12. REPATRIATION OF CULTURAL MATERIAL

Panel of Experts:
Kim Allen
Assistant Secretary, Collections Branch, Department of the Environment, Water, Heritage and the Arts
Caroline Greenway
Director, Cultural Property, Culture Division, Department of Environment, Water, Heritage and the Arts
Dr Matty McConchie
Director, Collections Development, Department of the Environment, Water, Heritage and the Arts
Dr Michael Pickering
Program Director, Aboriginal and Torres Strait Islander Program and Repatriation Program, National Museum of Australia

 

INTRODUCTION

To start a discussion about repatriation, a touch of lexicological candour may be helpful: Not everyone agrees what ‘repatriation’ is. There seem to be two different approaches: one is to focus on the subject matter of the claim; the other is to focus on the legal rights that underwrite the claim.

In Australia, we typically use the word when referring to the return of human remains and sacred objects, but it is sometimes also used to refer to other artefacts – both sacred and secular. Some would say that the former is ‘repatriation’ while the latter is really ‘restitution’.[1]

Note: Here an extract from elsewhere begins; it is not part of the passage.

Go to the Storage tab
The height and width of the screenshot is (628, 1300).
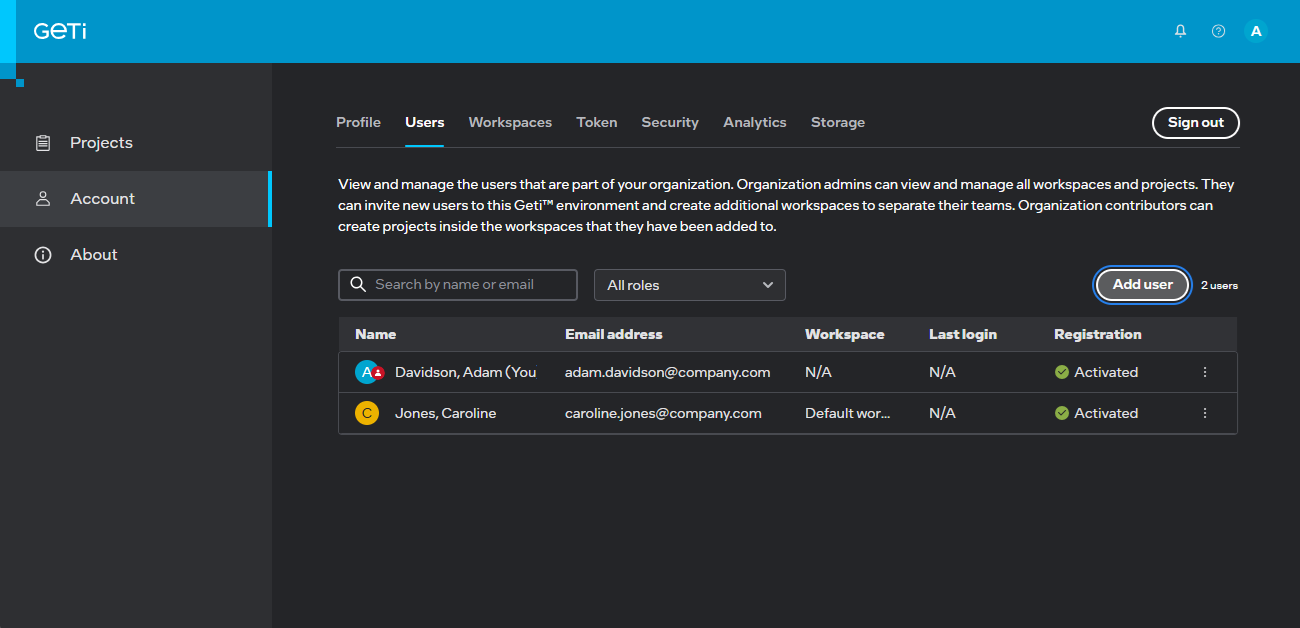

As you will see from the discussion that follows, there is one kind of claim that is quite different from the others in that it is dependent on proving which party has the superior claim to legal ownership. If the argument is really about property rights, the claim is more properly described as one of ‘restitution’ rather than ‘repatriation’.

Still, because most of the learned commentators seem to use these terms interchangeably, this chapter first describes repatriation in its broadest sense[2] before concentrating on the repatriation exercises most likely to be experienced by Australian institutions – those involving Indigenous human remains and sacred objects. True repatriation.

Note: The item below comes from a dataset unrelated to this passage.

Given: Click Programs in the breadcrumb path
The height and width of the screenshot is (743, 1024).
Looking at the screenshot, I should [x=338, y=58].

TYPES OF REPATRIATION CLAIM

Many different types of material may be the subject of a claim. At its simplest, it is useful to distinguish between at least three kinds of material:

  • property that was legally obtained or collected but where the circumstances of collection breach traditional beliefs or ethical principles;
  • property that has been legally obtained but disposed of illegally; and
  • property that has been illegally obtained or collected but is legally held.[3]

Each of these can be broken down into sub-categories and indeed it may be useful to do so. These classifications are important because there is no reason why all claims for different types of material should be treated the same. Indeed, if each claim is to be dealt with in the most effective manner, they should not be.

Planning effective strategies requires that each repatriation event be considered individually, for repatriation is only a generic term for a range of demands and a range of desired outcomes. Accordingly, it is useful to unpick what we mean by the word ‘repatriation’ in each individual circumstance so that we can adopt the most appropriate strategy for handling it. The following is just one way of analysing these claims:

Type I repatriation claims

This occurs where the material was legally obtained or collected but where the circumstances of collection, breach traditional beliefs or ethical principles.[4]

The most obvious examples of this category are the collections of human remains held within collections. Most of these will have entered the collection when there was no question as to the legality of the means by which they were either gathered or acquired. It is just that the ethics of collection acquisition and management have evolved: What was viewed by the collectors and the institutions as socially, morally or scientifically appropriate has become inappropriate.[5]

The managers of collections containing human remains and sacred objects face the consequences of this ethical evolution in their daily practice: What is it appropriate to hold? What is it appropriate to display or use? All that the lawyer can reliably say is that these kinds of collection management issues are not really legal in nature but rather, ethical.

Human remains

Is it possible for material to have been illegally collected but legally obtained? Well, yes and no. Or more precisely, it depends.

Legal argument

As you can see from the discussion of ‘legal title’ in Chapter 7, the general rule is that no one can pass on to another better title than he or she enjoys. There are various statutory exceptions to the rule and any legal dispute about the ownership and restitution of chattels[6] will canvass these. In the case of human remains, the general position is more complex.

Once the corpse is buried, the general rule is that it ‘forms part of the land in which it is buried and the right of possession goes with the land’[7]. It is non-property.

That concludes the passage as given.